-It has about the most angular lines you can get in a car without spending north of a quarter million.
In a pinch, you can always use it as a doorstop.
Let's drive the 2011 Cadillac CTS Coupe Premium and check the tech.
You cannot drive this car without provoking people.
It has to hold some kind of CNET record for attracting attention from the drunk, the macho, and the mentally ill.
They all seem to flock to it, like fastbacks tend to be that way.
Now part of why this guy has this magical effect on people is it's sort of all roof and sail panels.
I mean, look at this line here.
The roof goes back and back and it barely descends all the way to the rump.
I've sat at restaurants with dining room tables that are tippier than that, so you end up with no place for this sunroof to go.
It can only tilt, it never pulls back, and, of course, this is rakish and this sail panel comes all the way back really to the very end of the car visually.

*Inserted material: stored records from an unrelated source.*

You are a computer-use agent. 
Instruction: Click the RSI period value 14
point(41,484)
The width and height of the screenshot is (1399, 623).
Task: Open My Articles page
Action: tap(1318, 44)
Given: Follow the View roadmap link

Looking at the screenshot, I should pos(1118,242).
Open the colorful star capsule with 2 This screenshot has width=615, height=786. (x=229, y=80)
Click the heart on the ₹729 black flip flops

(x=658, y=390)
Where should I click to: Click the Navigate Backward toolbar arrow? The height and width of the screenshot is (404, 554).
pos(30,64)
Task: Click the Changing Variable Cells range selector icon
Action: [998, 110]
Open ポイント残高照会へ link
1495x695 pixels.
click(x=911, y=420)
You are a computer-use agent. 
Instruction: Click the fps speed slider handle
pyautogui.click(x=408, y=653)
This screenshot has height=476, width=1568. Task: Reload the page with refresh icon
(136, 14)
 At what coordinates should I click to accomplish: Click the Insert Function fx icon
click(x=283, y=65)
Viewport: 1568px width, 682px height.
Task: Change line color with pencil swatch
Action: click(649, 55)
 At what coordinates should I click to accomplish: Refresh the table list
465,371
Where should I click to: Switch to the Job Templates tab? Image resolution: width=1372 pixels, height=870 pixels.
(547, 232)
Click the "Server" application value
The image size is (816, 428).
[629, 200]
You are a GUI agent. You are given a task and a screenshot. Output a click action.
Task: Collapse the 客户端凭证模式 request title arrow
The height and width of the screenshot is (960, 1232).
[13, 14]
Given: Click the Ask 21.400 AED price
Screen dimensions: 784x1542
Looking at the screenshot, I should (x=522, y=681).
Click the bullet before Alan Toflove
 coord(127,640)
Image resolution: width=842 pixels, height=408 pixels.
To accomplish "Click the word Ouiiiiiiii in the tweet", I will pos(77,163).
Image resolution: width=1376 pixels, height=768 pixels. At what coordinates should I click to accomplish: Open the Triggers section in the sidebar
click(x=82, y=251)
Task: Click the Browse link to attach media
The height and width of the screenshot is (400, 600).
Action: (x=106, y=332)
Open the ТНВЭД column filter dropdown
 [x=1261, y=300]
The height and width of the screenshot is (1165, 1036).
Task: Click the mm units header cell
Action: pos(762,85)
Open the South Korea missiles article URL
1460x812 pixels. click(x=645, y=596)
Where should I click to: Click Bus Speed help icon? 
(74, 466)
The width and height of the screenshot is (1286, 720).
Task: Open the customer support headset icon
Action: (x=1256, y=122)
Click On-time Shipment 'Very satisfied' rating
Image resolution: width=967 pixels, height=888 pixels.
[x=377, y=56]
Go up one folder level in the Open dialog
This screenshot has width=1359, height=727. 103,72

Now, what all that design work leads to is--oh, God, ow, ow, I'm gonna need an internist after this one-- a really weird claustrophobic back compartment.
This is my idea of a claustrophobic nightmare, in fact .If you wedge yourself in here, it's not made for guys my size, you're really enclosed by this weird sail panel whirl that really feels like you're in a cave,
although, if you lean back, your head's actually mostly under glass and not under the roof.
It's a little trippy back here.
I want out.
Now, the first thing you're gonna wanna buy if you take delivery of your new CTS is a pair of good polarized sunglasses.
This guy has got a lot of chrome, all around these edges here and here and here and, you know, in the Cadillac lexicon,
chrome still says high tone.
Let's start with this popup display.
Again, standard on this car 'cause we've got the super high premium trim.
You can be in the eyebrow mode like that showing just essentials, in this case our audio, external temperature.
You can move that around in terms of what's up there, but then you can also raise it up for the full experience, and once everyone stops oohing and aahing, it's actually worth popping that thing up.
Quite a nice map and navigation system.
Few things are screwy on it.
The resolution's good, but every once in a while, it will take like city names or street names and put them on top of each other.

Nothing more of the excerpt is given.